## START PROVIDED MATERIAL
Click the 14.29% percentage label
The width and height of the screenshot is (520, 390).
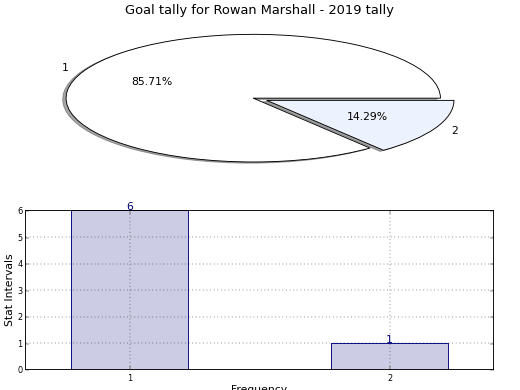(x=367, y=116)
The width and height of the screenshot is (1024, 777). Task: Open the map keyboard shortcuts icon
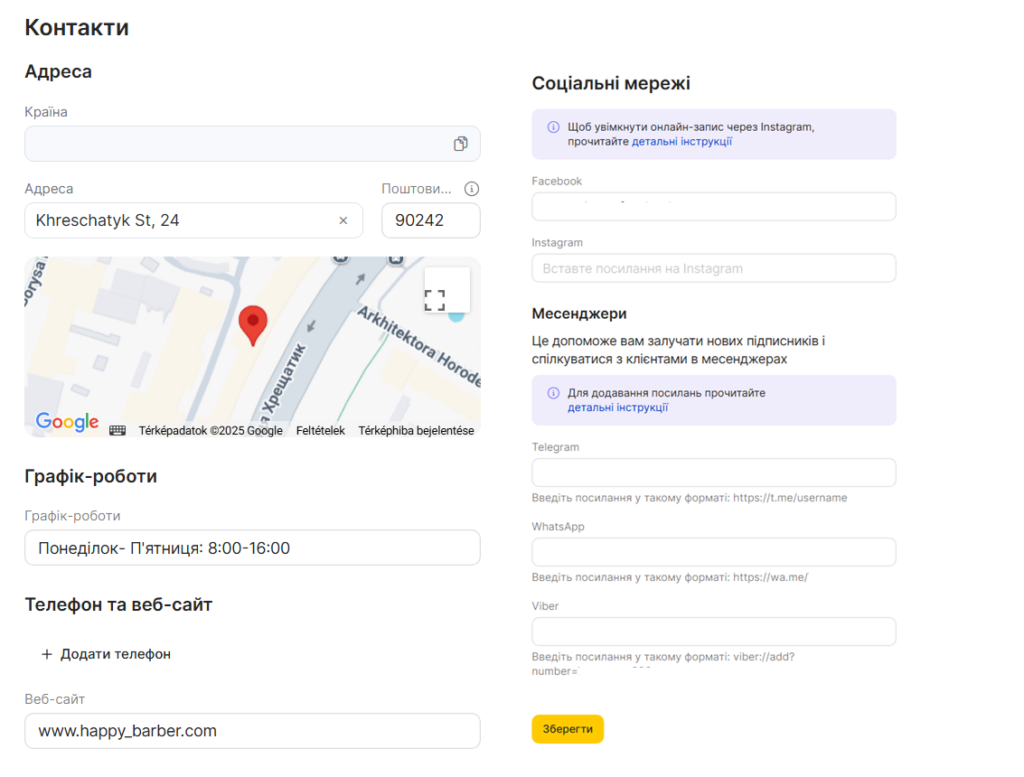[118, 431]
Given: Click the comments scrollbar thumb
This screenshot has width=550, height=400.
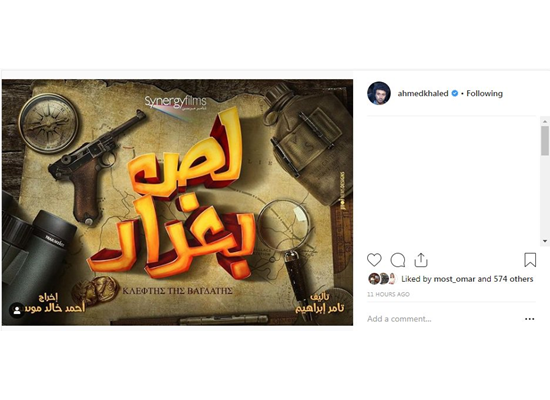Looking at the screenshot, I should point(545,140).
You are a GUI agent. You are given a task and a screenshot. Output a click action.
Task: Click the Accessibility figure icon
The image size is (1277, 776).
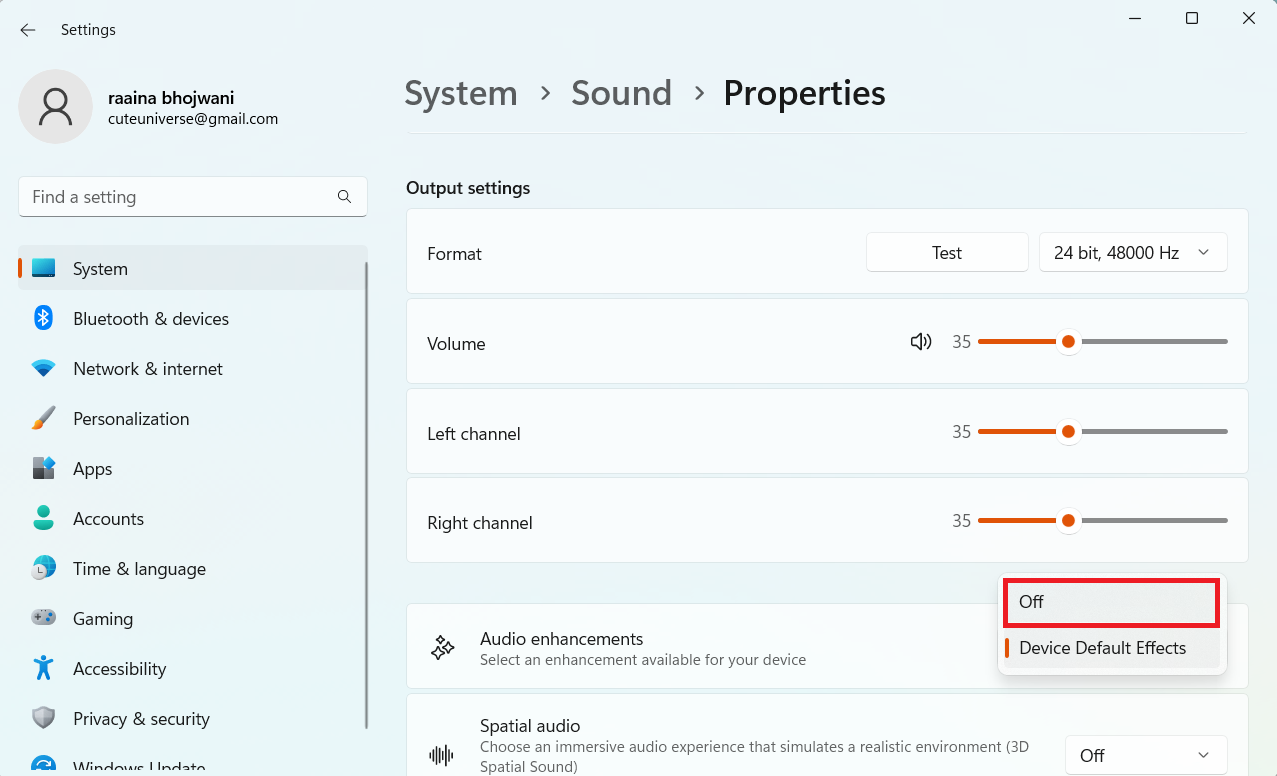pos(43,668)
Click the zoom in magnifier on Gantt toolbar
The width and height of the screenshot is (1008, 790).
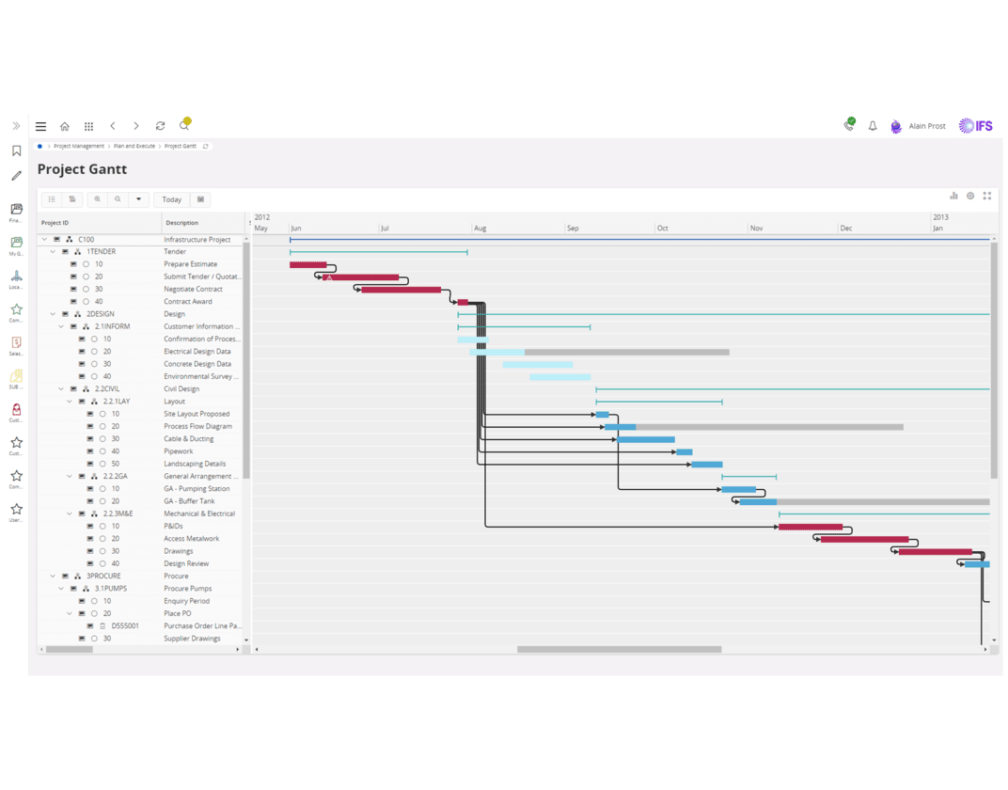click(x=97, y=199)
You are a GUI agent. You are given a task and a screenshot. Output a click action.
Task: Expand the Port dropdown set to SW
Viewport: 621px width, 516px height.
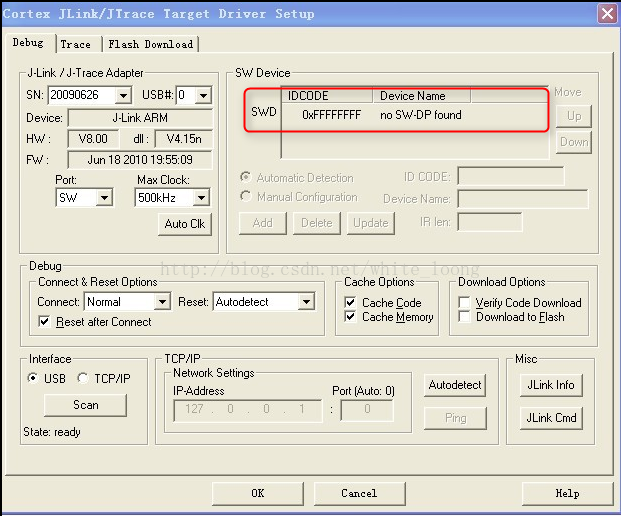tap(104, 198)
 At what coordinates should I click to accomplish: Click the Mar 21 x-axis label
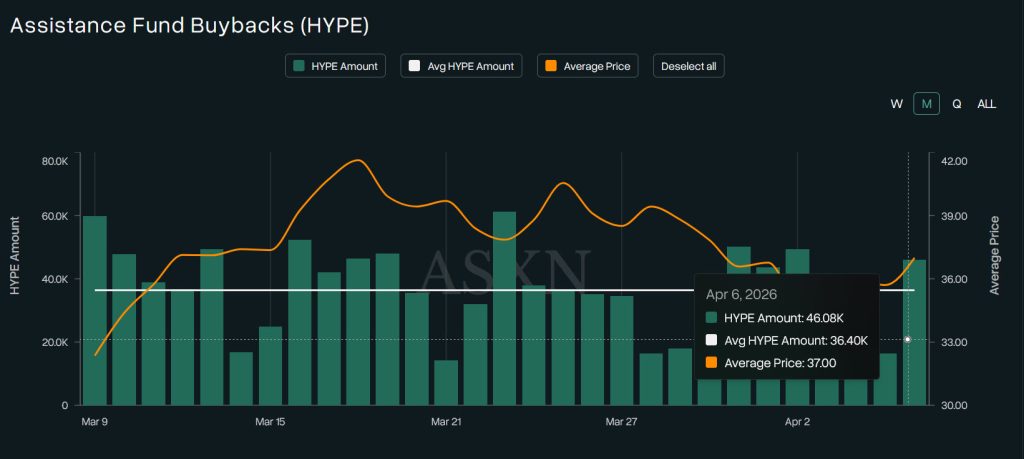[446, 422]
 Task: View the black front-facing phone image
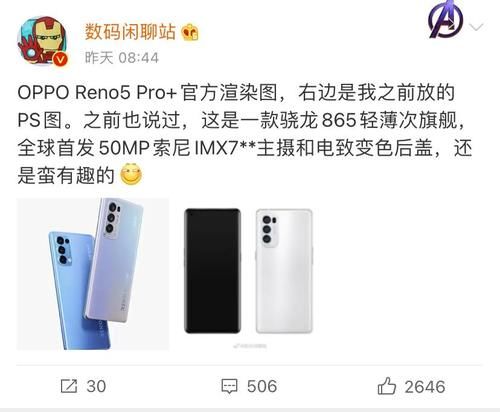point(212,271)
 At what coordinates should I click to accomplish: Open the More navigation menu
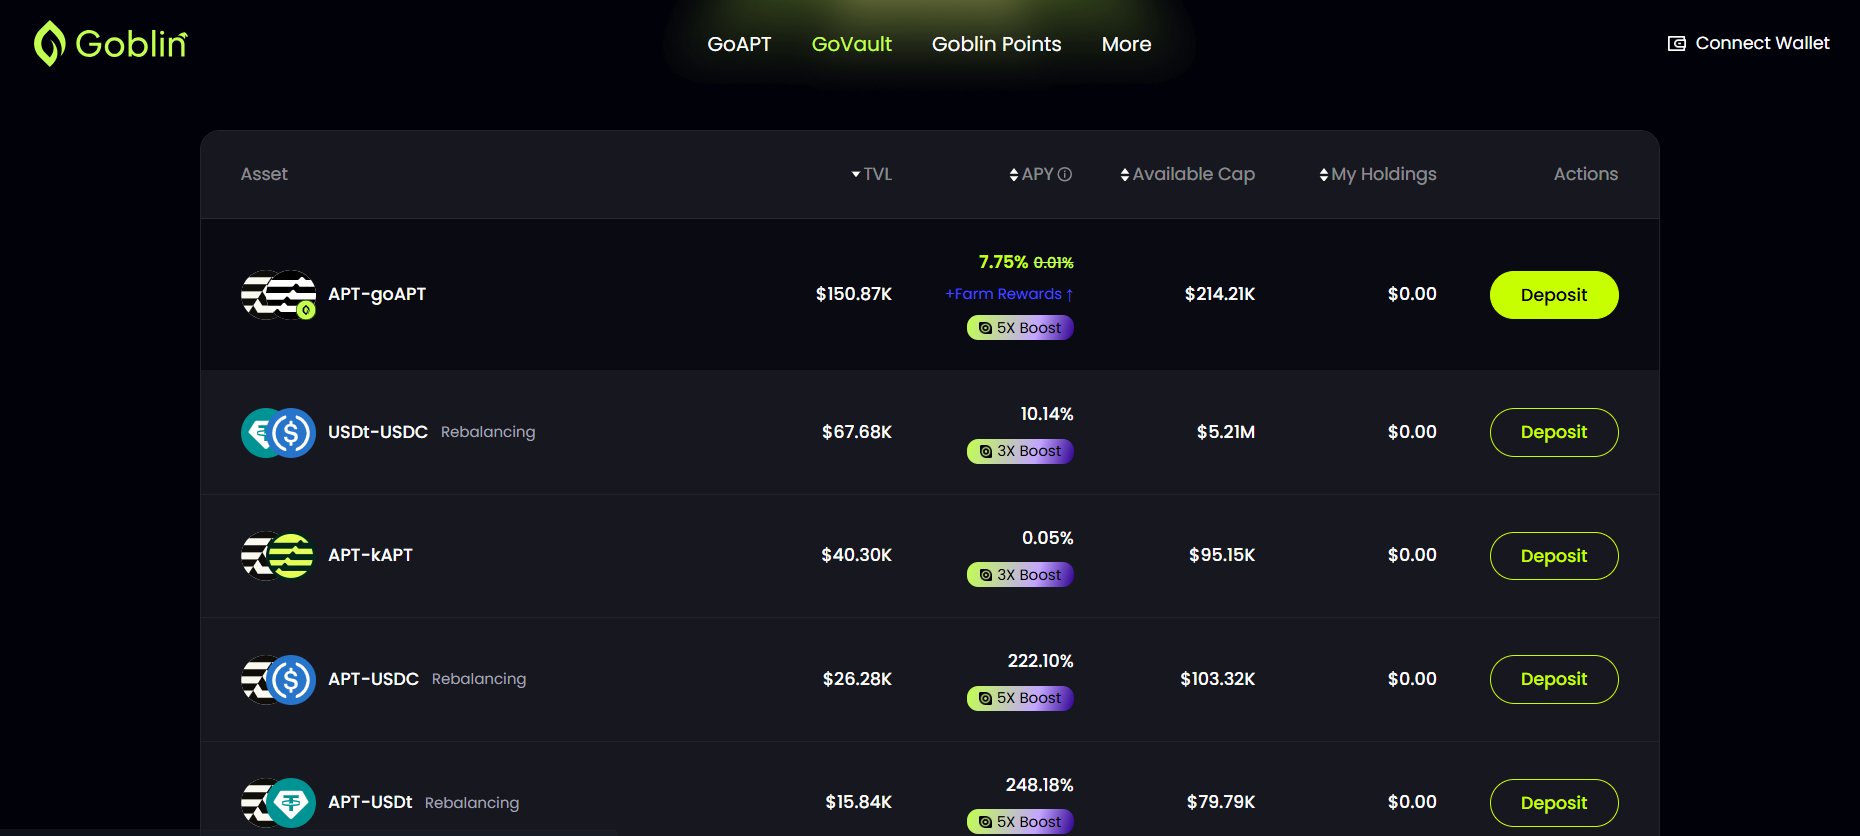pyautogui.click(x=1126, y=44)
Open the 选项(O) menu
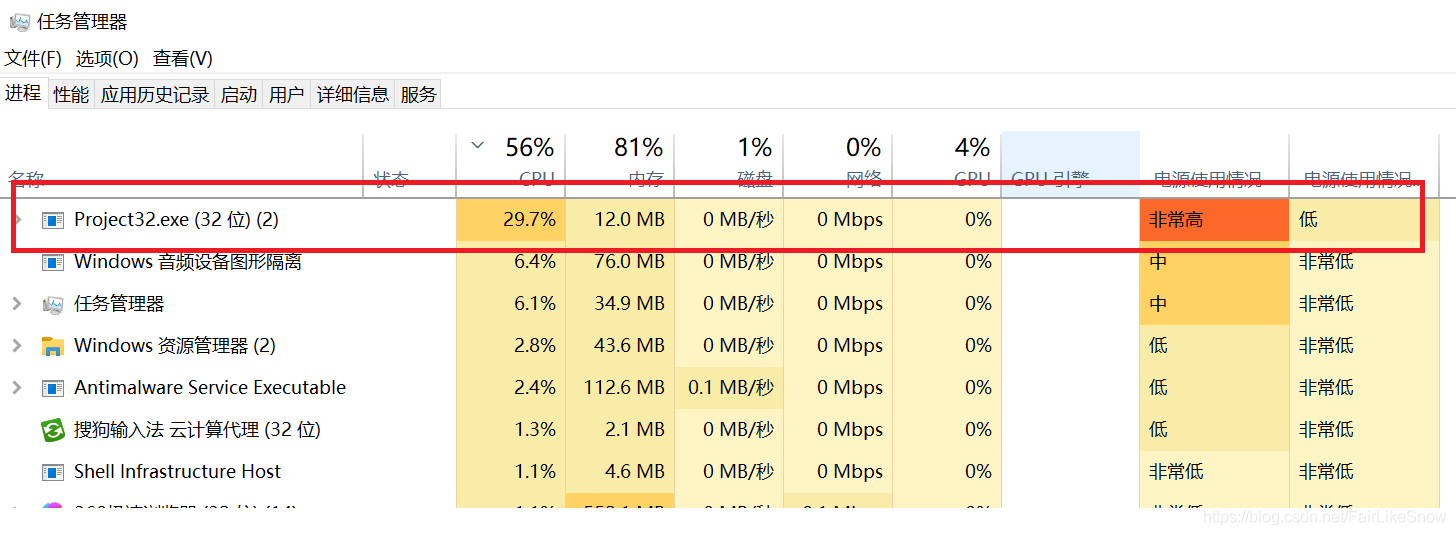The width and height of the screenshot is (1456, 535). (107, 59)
## END PROVIDED MATERIAL
[EXERCISE REQUIREMENTS] Starting at the line containing "The width and height of the screenshot is (1024, 777)." and ending at the end of the material, rewrite the lines with "magnifier" changed to "button" and everything else left unchanged. Omit the pictures from your answer.

[EXERCISE OUTPUT]
The width and height of the screenshot is (1024, 777). Task: Open the map keyboard shortcuts icon
[118, 431]
Given: Click the comments scrollbar thumb
This screenshot has width=550, height=400.
Looking at the screenshot, I should point(545,140).
You are a GUI agent. You are given a task and a screenshot. Output a click action.
Task: Click the Accessibility figure icon
The image size is (1277, 776).
pos(43,668)
Click the zoom in button on Gantt toolbar
The width and height of the screenshot is (1008, 790).
click(x=97, y=199)
You are a GUI agent. You are given a task and a screenshot. Output a click action.
Task: Expand the Port dropdown set to SW
Viewport: 621px width, 516px height.
tap(104, 198)
 At what coordinates should I click to accomplish: Click the Mar 21 x-axis label
[446, 422]
 Task: View the black front-facing phone image
point(212,271)
 At what coordinates should I click to accomplish: Open the More navigation menu
pyautogui.click(x=1126, y=44)
Open the 选项(O) menu
The width and height of the screenshot is (1456, 535). (107, 59)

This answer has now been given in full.